- ТЕКСТ
====
Читаем Тяжелая душа: Литературный дневник. Воспоминания Статьи. Стихотворения полностью

И он подводит итог своей антибольшевистской деятельности. Он рассказывает, как в 20-м году, вырвавшись живым из могилы, он с наивностью думал, что «мировая совесть» молчит только оттого, что правда о России не известна и что стоит эту правду открыть, как мир, содрогнувшись и возмутившись, кинется тушить пожар — не русский, а свой, спасать — не Россию, а себя от общей гибели.

«И я призывал, вопил, умолял, заклинал, — признается он. — Мне даже стыдно сейчас вспомнить, в какие только двери я не стучался. Меня отовсюду выпроваживали с позором, даже не как назойливого нищего, а как последнего дурака, который не может утешиться о пропаже своих «серебряных ложек», украденных во время пожара…»

«И вот, в лоне вашей европейской свободы, перед зрелищем ужасающего равнодушия, с каким вы относитесь к собственной гибели, я задыхался, как задыхаются заключенные в «пробковых камерах» Чека. Вы, наверно, ужаснетесь моей неблагодарности, но я иногда спрашиваю себя, какая из двух «пробковых камер» хуже — наша или ваша?»

В начале 30-х годов всеми признанные большевики становятся «баловнями Европы», Мережковский продолжает с ними борьбу, но его голос сквозь стены «пробковой камеры» до мира не долетает. Иностранная пресса больше Мережковского не печатает или требует от него статей не политических. А издания русские, где он продолжает писать и где появляются его статьи против большевиков, самые значительные, иностранцам недоступны. Ни одна из этих статей ни на один европейский язык не переведена.

Что он здесь, в Европе, кончит свои дни в «пробковой камере», от которой его не избавит даже смерть, — этого себе представить Мережковский, при всей живости своего воображения, не мог. Но катастрофу, Вторую мировую войну, он предчувствовал, когда еще как будто ничто ее не предвещало. Ему даже казалось, что эта катастрофа будет гибелью Человечества — новой «Атлантидой»[52]. В 23-м году, отвечая на анкету швейцарского ежемесячника «La Revue de Geneve» о «будущем Европы», он в его январской книжке печатает краткую, но очень яркую статью. Если опустить обычные в таких случаях оговорки, надежды и комплименты, то будущее Европы выражается для Мережковского одним словом: антропофагия[53].

Но сейчас об этом страшном пророчестве лучше не вспоминать. Как сказала еще в начале Первой мировой войны З. Гиппиус:


В часы неоправданного страданьяИ нерешенной битвыНужно целомудрие молчаньяИ, быть может, тихие молитвы[54].


Ларисса[55][56]


В один серый мартовский день, часов около четырех, зазвонил телефон на моем столе. Ничего необыкновенного в том не было. Но снял я трубку нехотя, не сразу. Предчувствие? Может быть, хотя чему было предчувствоваться?
====
- ЗАДАНИЯ
• 1. Каким одним словом, согласно тексту о Мережковском, выражалось для него будущее Европы?
• 2. Перескажите списком абзац, который начинается словами «В начале 30-х годов», из текста о Мережковском. Сохраните его главные факты.

- ИСХОДНЫЕ ДАННЫЕ
====
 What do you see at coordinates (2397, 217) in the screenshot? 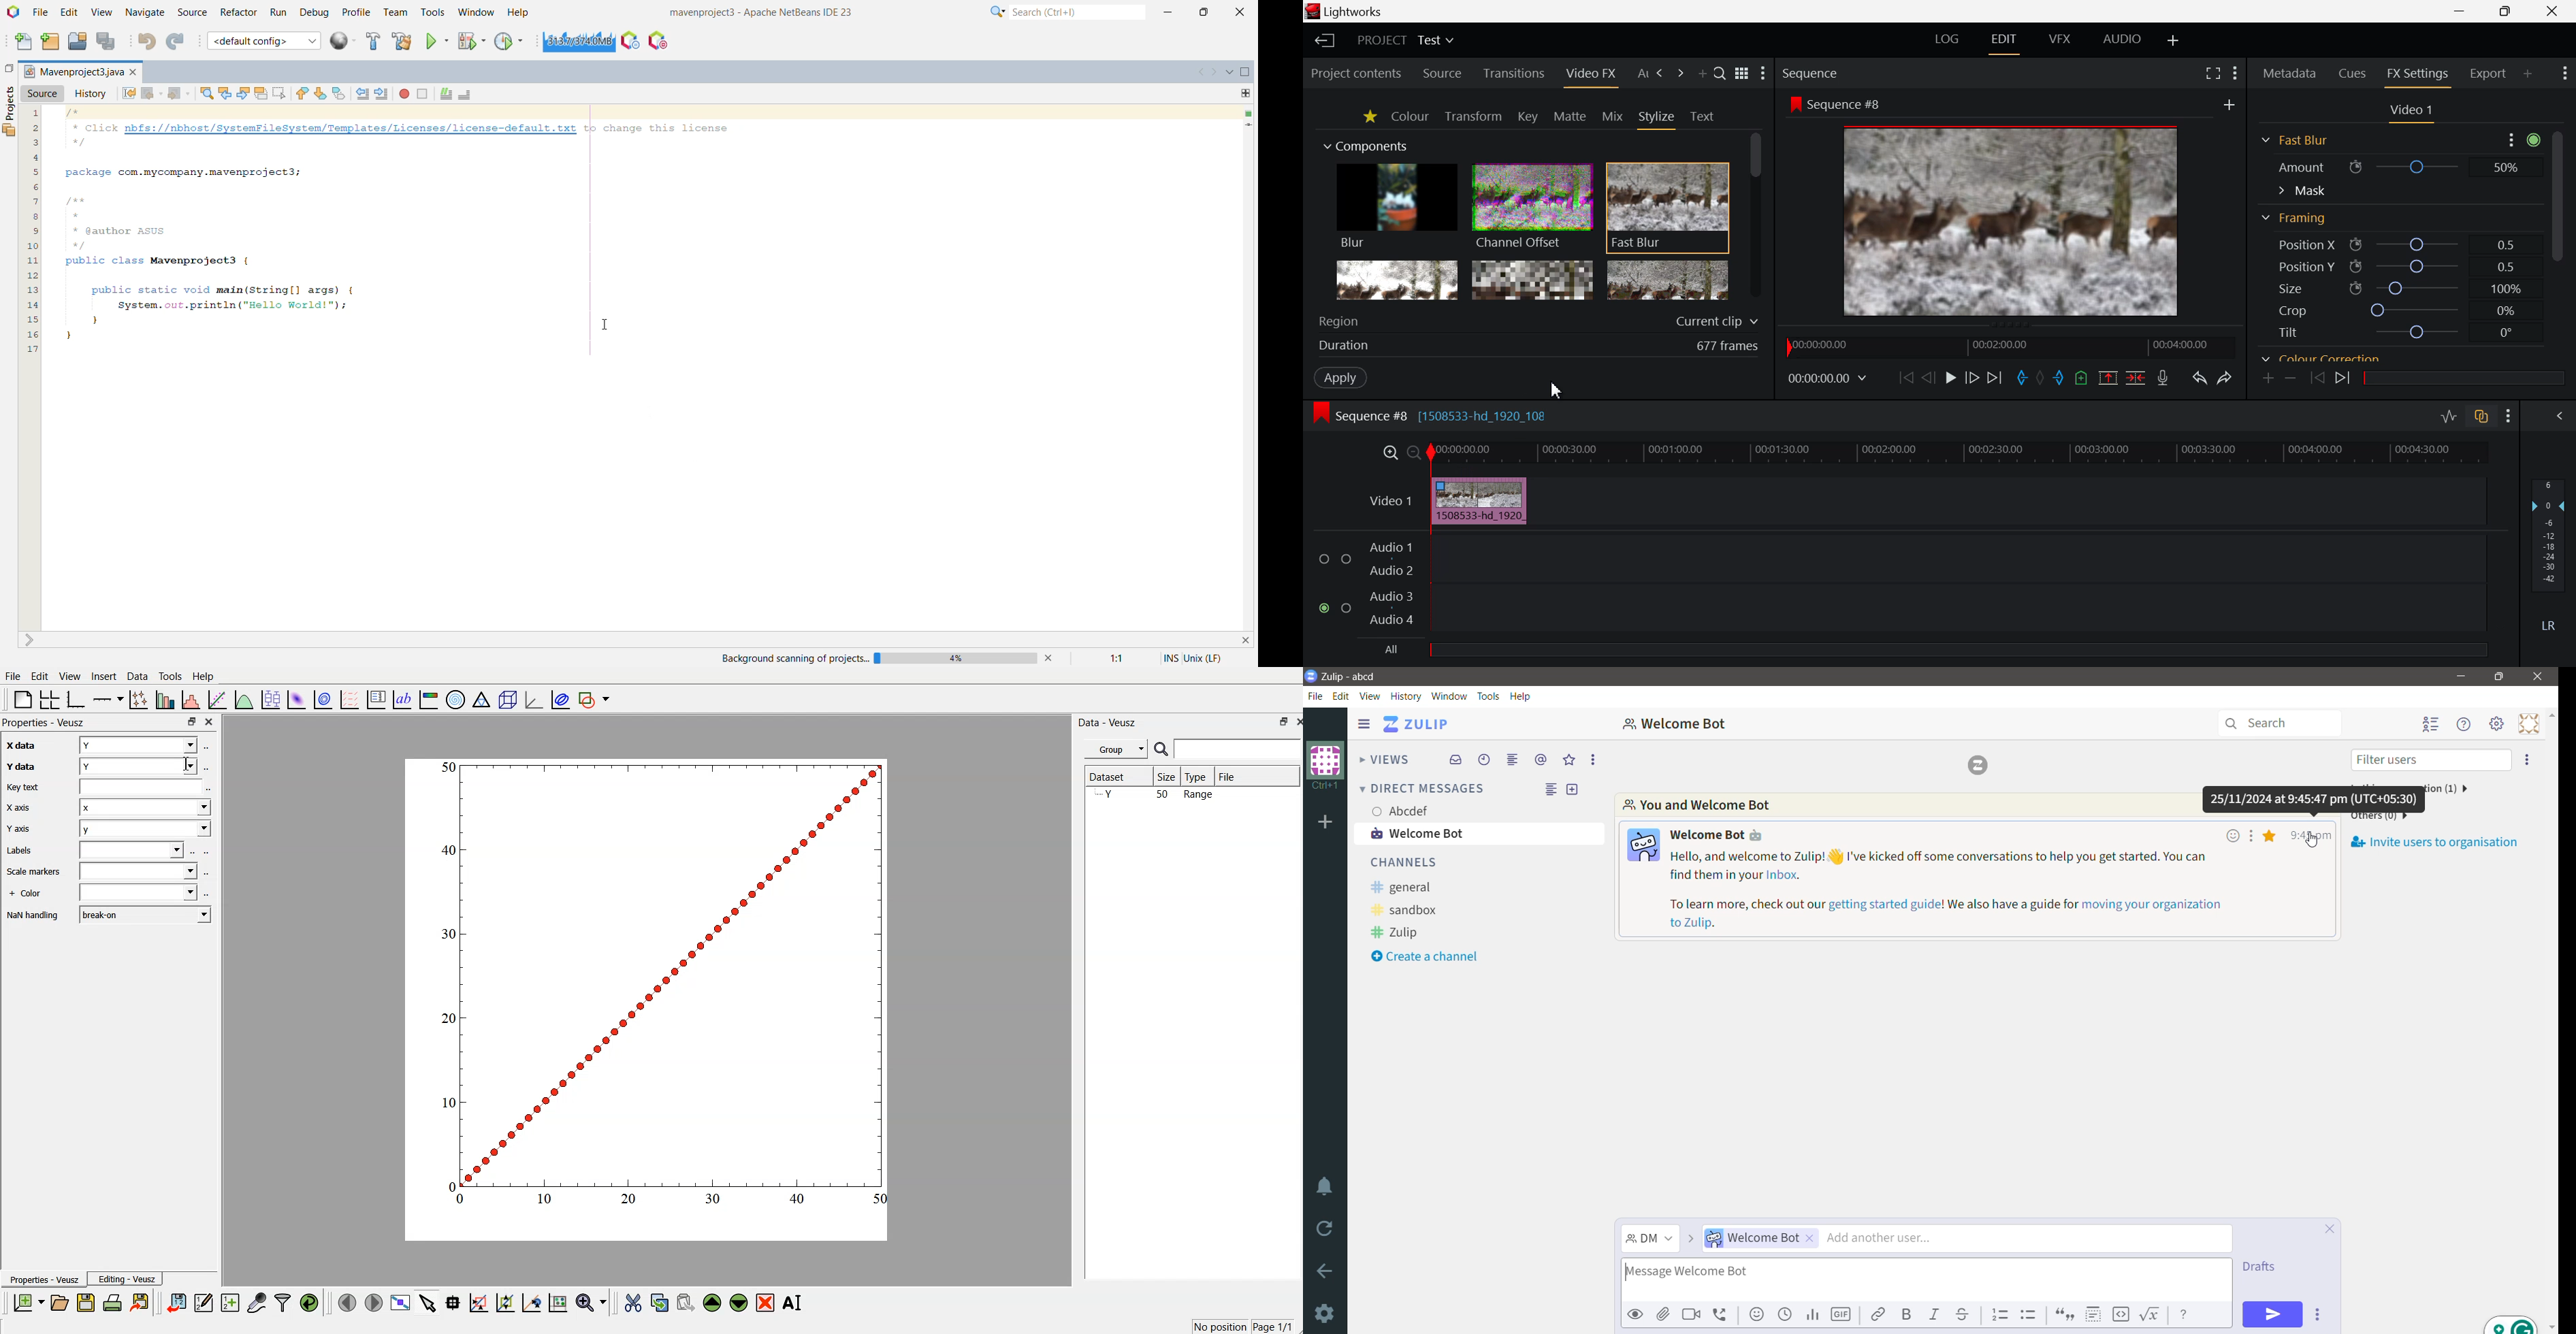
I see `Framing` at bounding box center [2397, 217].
====
- ОТВЕТЫ ПО ПОРЯДКУ
• 1. Антропофагия.

• 2.
- В начале 30-х годов всеми признанные большевики становятся «баловнями Европы».
- Мережковский продолжает с ними бороться, но его голос до мира не долетает.
- Иностранная пресса его больше не печатает или требует от него неполитических статей.
- Его самые значительные статьи против большевиков выходят в русских изданиях, недоступных иностранцам.
- Ни одна из этих статей не переведена ни на один европейский язык.